Die Kernpunkte: Union und SPD wollen Verteidigungsausgaben oberhalb von einem Prozent der Wirtschaftsleistung von der Schuldenbremse ausnehmen. Im Grundgesetz soll zusätzlich und außerhalb der Schuldenbremse ein kreditfinanziertes Sondervermögen von bis zu 500 Milliarden Euro für Infrastruktur festgeschrieben werden. Die Schuldenbremse soll auch für die Länder gelockert werden. Sie sollen Kredite in Höhe von bis zu 0,35 Prozent der Wirtschaftsleistung aufnehmen dürfen – das darf bisher nur der Bund. Wie blicken Ökonominnen und Ökonomen auf die Einigung?

_Aufgabe 1_.
Entnimm den Zeilen alles von der Zeile mit „At what coordinates“ bis zu ihrem Ende, beide Grenzen eingeschlossen, und gib es wortgetreu wieder, aber ohne die Bilder.
_Aufgabe 2_.
Wie könnte der Auszug zur Lockerung der Schuldenbremse weitergehen? Setze ihn im Anschluss an seinen letzten Satz fort.
Auszug und Zeilen stammen aus unterschiedlichen Quellen.

_Datenauszug_.
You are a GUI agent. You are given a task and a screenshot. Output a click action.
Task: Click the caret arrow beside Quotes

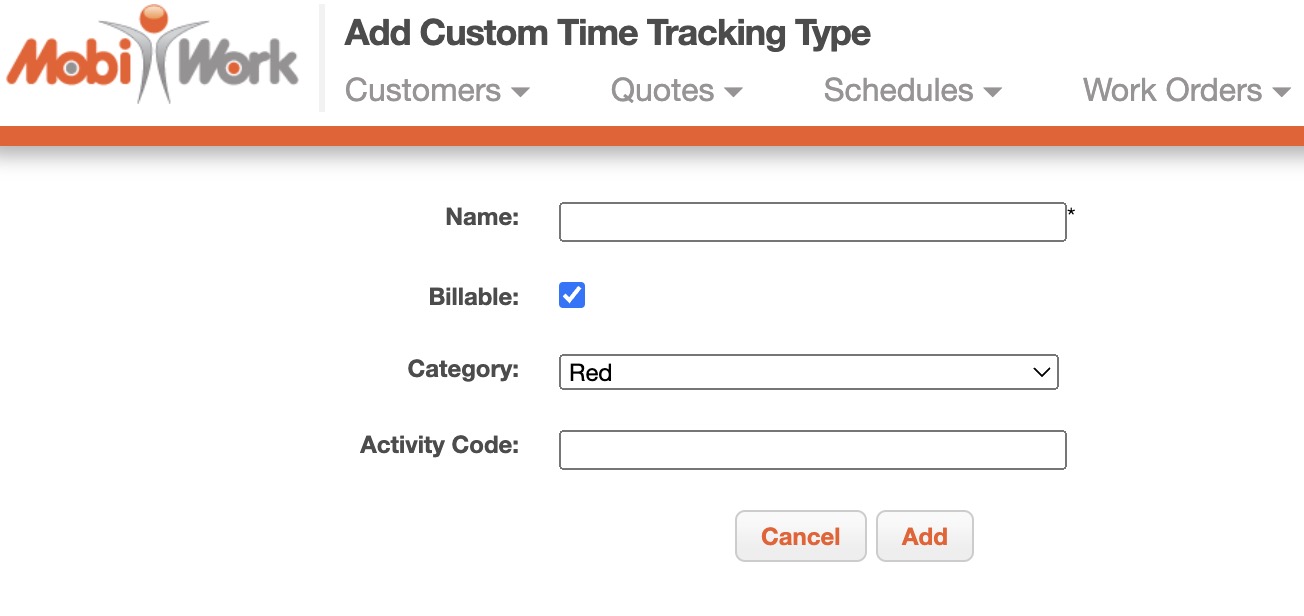point(733,92)
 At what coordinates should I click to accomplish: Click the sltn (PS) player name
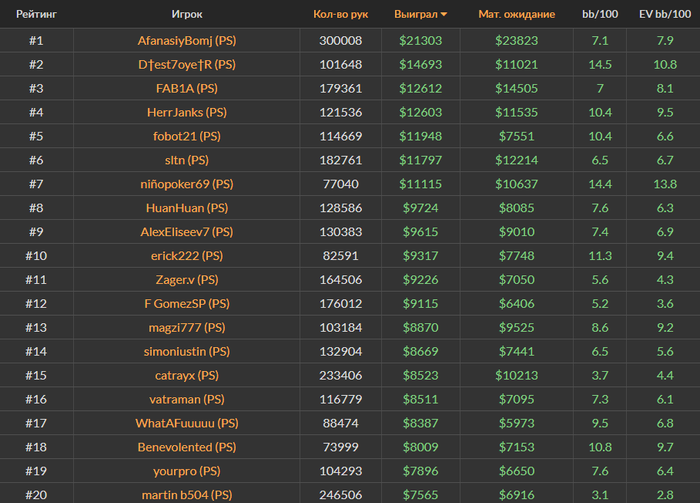tap(187, 160)
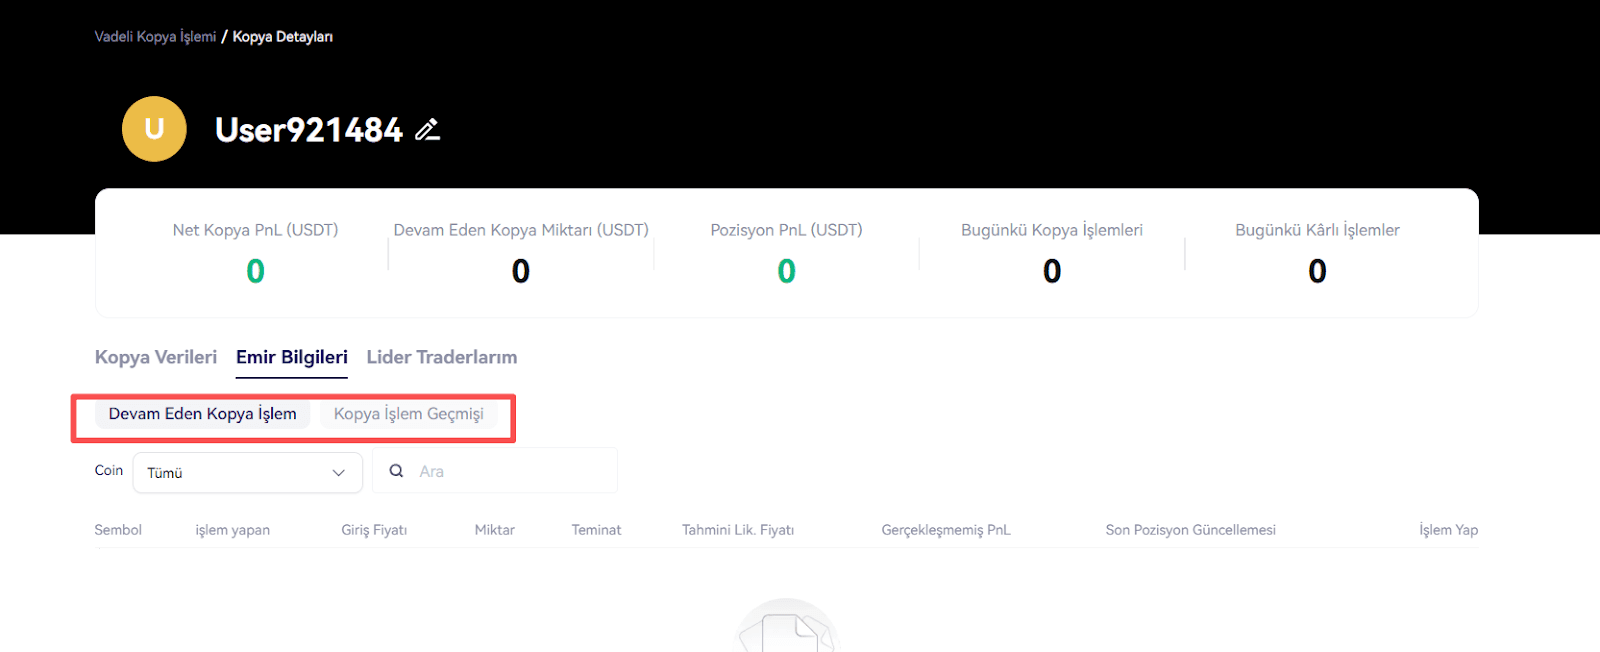The height and width of the screenshot is (652, 1600).
Task: Open Vadeli Kopya İşlemi breadcrumb link
Action: point(155,37)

_Ausgabe 1_.
 At what coordinates should I click to accomplish: Click the sltn (PS) player name
tap(187, 160)
The height and width of the screenshot is (652, 1600).
Task: Open Vadeli Kopya İşlemi breadcrumb link
Action: point(155,37)

_Ausgabe 2_.
Lob: Booster für Konjunktur
Zahlreichen Ökonomen haben die Einigung vom Dienstagabend positiv bewertet. „Die Einigung der Sondierer ist ein Gamechanger, ein wuchtiges und gutes Paket“, sagte Jens Südekum der Nachrichtenagentur Reuters. “Der Düsseldorfer VWL-Professor ist neben Clemens Fuest, Moritz Schularick und Michael Hüther Teil des Vierer-Gremiums gewesen, das den Sondierungsteams zum Auftakt ihrer Gespräche haushaltspolitische Optionen vorgelegt hat. Diese Vorschläge sind aus Sicht Südekums zu „gut 90 Prozent“ umgesetzt worden.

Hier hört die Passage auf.